→ **TASK REQUIREMENTS**:
Your answer should be the full listing, copied word for word.

→ **DATA PROVIDED**:
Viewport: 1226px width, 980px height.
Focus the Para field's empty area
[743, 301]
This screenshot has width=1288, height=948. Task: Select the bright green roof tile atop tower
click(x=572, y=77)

→ **THE COMPLETED TASK**:
Viewport: 1226px width, 980px height.
Focus the Para field's empty area
[743, 301]
This screenshot has width=1288, height=948. Task: Select the bright green roof tile atop tower
click(x=572, y=77)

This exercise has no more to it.